◆ **TEXT BLOCK**:
────────────────────────────────────────

The Thanksgiving story is one we've heard a million times, from our earliest years in grade school: It was the winter of 1621, and the newly-landed Pilgrims in the Plymouth Colony in Massachusetts weren't going to make it through their first New England winter. The Wampanoag, the indigenous tribe to Massachusetts. Nearly 400 years later, police in North Dakota this week hosed down Native American protestors at the Standing Rock Sioux Reservation as the protest the construction of the Dakota Access pipeline. What is Standing Rock like on Thanksgiving? Despite tense clashes with police and pipeline workers, a sense of unity remains.

On Thanksgiving Day, it is cloudy and cold, a steady 35 degrees at the Oceti Sakowin camp, where the largest gathering of Standing Rock protesters have set up camp. The camp is one of many places where protesters and Water Protectors can gather, pray, and protest the seemingly unstoppable march of construction vehicles and the police who protect them. Thanksgiving is a fraught holiday for Native Americans, as they recognize Thanksgiving as a day of mourning. This year, the solemnity of occasion cannot be missed as hundreds of indigenous people and protestors observe Thanksgiving at Standing Rock.

At Oceti Sakowin, several chefs, activists, and other volunteers have arrived to prepare a massive Thanksgiving dinner for Standing Rock protesters, in a volunteer event dubbed the Wopila Feast — Wopila is a Lakota word for thankful. Over 50 volunteers will help cook and feed more than 500 people at the camp. These Thanksgiving volunteers even include actresses Shailene Woodley and Jane Fonda. Judy Wicks, the organizer of the Wopila feast, is an author and local food advocate. Speaking to Civil Eats, Wicks said,

To me, this is about a life-or-death struggle and the native people are on the front lines. I’m going to honor the values they’re demonstrating—non-violence, cooperation, generosity, respect for mother earth and for others— even in the face of these armed riot police. So bringing them this dinner is a small token of my gratitude.

────────────────────────────────────────

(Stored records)
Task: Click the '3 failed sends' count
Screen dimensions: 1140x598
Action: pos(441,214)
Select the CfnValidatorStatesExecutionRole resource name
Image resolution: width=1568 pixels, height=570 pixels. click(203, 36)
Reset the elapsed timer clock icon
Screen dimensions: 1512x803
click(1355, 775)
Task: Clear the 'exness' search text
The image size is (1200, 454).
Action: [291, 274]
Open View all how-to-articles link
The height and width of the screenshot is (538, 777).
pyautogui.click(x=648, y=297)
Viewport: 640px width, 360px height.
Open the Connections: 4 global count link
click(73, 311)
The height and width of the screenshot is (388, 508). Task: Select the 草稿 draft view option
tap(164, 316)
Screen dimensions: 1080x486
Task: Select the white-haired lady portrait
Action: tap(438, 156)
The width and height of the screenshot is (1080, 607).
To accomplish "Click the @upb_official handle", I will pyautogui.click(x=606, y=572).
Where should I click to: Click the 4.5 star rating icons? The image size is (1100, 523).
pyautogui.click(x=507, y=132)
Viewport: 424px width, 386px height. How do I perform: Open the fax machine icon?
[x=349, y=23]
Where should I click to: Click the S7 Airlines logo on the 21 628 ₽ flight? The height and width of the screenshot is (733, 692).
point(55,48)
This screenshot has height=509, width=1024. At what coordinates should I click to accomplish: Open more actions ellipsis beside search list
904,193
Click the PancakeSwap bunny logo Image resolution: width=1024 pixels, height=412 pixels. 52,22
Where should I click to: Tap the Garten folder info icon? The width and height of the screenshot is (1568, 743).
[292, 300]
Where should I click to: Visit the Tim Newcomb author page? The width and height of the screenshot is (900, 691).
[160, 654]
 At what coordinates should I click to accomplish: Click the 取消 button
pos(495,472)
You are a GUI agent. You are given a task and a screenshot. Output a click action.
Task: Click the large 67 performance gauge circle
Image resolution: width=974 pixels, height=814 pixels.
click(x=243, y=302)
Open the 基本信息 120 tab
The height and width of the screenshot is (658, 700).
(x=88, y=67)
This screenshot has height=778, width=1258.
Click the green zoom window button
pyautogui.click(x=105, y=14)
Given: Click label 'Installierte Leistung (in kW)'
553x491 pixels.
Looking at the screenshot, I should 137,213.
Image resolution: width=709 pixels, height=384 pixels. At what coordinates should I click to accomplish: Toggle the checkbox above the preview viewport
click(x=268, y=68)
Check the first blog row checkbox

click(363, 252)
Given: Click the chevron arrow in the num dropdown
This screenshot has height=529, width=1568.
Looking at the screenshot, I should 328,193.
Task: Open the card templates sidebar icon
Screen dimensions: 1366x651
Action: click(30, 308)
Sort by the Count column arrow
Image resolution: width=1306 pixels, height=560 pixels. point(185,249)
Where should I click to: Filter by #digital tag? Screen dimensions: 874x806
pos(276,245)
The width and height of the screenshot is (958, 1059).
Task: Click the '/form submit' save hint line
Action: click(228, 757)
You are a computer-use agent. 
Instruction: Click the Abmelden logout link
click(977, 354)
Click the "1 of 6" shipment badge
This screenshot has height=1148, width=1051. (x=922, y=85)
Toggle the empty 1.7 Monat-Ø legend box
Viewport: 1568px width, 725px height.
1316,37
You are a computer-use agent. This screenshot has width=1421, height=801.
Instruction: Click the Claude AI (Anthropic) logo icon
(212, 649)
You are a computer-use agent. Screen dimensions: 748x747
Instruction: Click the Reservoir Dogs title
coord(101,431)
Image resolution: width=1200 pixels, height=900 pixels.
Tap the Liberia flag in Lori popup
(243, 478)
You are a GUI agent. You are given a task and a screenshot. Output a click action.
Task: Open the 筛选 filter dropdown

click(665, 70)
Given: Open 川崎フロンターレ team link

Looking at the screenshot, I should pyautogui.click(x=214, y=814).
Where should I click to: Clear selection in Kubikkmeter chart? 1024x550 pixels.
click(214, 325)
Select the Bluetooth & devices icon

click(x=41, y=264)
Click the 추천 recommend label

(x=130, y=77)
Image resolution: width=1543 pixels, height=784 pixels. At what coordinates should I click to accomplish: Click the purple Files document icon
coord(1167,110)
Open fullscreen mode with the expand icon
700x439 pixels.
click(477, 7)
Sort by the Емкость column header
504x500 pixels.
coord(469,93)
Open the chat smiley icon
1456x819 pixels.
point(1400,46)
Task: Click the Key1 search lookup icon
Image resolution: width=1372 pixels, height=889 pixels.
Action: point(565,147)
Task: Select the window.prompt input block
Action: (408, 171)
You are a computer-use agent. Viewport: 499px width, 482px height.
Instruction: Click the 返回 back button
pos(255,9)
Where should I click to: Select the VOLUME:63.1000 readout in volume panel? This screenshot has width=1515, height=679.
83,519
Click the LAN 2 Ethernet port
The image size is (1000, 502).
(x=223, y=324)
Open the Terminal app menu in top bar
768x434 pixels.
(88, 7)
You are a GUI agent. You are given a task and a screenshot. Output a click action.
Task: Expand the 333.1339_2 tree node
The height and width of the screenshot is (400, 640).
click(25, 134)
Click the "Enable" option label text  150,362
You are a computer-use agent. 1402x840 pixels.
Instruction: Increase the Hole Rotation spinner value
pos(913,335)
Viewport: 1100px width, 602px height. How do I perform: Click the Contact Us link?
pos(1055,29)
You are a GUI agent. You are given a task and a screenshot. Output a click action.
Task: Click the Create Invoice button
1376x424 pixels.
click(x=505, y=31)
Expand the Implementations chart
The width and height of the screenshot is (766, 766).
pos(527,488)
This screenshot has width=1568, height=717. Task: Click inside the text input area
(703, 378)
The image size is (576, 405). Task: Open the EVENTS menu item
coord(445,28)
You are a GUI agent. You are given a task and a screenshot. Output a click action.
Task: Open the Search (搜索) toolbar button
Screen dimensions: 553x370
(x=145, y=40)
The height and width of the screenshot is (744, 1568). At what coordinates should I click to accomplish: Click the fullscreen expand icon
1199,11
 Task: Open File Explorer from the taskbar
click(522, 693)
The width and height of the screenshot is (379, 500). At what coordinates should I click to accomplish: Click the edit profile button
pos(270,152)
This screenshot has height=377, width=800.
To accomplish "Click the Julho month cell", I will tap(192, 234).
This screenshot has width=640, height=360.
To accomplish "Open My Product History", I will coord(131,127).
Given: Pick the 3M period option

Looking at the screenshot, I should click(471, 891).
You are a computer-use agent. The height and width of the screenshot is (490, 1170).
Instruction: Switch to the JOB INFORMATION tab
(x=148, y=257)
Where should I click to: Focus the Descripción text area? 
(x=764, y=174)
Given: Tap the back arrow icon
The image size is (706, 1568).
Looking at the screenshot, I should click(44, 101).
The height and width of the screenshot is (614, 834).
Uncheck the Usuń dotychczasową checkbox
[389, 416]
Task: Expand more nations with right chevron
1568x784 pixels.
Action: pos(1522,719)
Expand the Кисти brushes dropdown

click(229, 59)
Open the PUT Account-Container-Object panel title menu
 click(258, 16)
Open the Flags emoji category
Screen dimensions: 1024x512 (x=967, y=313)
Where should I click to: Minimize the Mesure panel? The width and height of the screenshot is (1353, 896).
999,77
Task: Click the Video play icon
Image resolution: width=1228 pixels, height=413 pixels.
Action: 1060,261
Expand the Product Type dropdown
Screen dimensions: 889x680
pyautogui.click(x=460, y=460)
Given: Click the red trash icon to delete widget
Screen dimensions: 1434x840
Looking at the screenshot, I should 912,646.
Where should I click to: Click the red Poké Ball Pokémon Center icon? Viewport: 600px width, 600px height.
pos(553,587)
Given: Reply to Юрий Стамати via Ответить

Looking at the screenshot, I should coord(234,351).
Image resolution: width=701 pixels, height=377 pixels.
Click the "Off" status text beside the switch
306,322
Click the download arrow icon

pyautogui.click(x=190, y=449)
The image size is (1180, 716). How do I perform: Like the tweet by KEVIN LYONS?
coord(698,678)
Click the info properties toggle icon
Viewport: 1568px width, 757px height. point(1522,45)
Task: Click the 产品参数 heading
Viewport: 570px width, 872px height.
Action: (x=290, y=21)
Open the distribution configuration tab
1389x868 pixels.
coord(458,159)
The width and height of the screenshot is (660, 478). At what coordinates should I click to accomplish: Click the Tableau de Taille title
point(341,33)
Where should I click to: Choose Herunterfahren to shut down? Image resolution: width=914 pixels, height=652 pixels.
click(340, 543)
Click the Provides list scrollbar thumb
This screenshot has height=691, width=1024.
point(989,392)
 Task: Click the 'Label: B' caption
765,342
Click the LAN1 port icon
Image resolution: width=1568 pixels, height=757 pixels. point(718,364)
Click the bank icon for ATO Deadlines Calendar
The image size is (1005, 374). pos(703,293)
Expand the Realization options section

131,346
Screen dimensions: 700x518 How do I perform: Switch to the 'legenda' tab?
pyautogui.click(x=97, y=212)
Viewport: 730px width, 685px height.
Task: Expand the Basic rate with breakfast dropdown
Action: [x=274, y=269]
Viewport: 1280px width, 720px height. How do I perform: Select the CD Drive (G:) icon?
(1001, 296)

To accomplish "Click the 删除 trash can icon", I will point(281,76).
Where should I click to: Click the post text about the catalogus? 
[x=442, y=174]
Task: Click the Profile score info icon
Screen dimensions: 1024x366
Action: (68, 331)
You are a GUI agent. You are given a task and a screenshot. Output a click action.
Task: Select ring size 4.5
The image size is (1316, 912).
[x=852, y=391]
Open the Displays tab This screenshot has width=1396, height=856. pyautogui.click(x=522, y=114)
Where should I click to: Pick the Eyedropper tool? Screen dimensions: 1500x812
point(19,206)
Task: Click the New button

────────────────────────────────────────

◆ **WHAT YOU NEED TO DO**:
1. Transcribe the Standing Rock passage between "The Thanksgiving story" and "of unity remains.", inclusive.
2. In the Standing Rock passage, which values does Judy Wicks say the native people are demonstrating? List them all.
3. Answer these questions from the Standing Rock passage:
(a) What was the temperature at the Oceti Sakowin camp on Thanksgiving Day?
(b) What does the Lakota word "Wopila" mean?
(c) How many people will the volunteers feed at the camp?
These entries have no connection to the Standing Rock passage.

◆ **ANSWERS BY ITEM NUMBER**:
1.
The Thanksgiving story is one we've heard a million times, from our earliest years in grade school: It was the winter of 1621, and the newly-landed Pilgrims in the Plymouth Colony in Massachusetts weren't going to make it through their first New England winter. The Wampanoag, the indigenous tribe to Massachusetts. Nearly 400 years later, police in North Dakota this week hosed down Native American protestors at the Standing Rock Sioux Reservation as the protest the construction of the Dakota Access pipeline. What is Standing Rock like on Thanksgiving? Despite tense clashes with police and pipeline workers, a sense of unity remains.

2.
- non-violence
- cooperation
- generosity
- respect for mother earth and for others

3.
(a) A steady 35 degrees.
(b) Thankful.
(c) More than 500 people.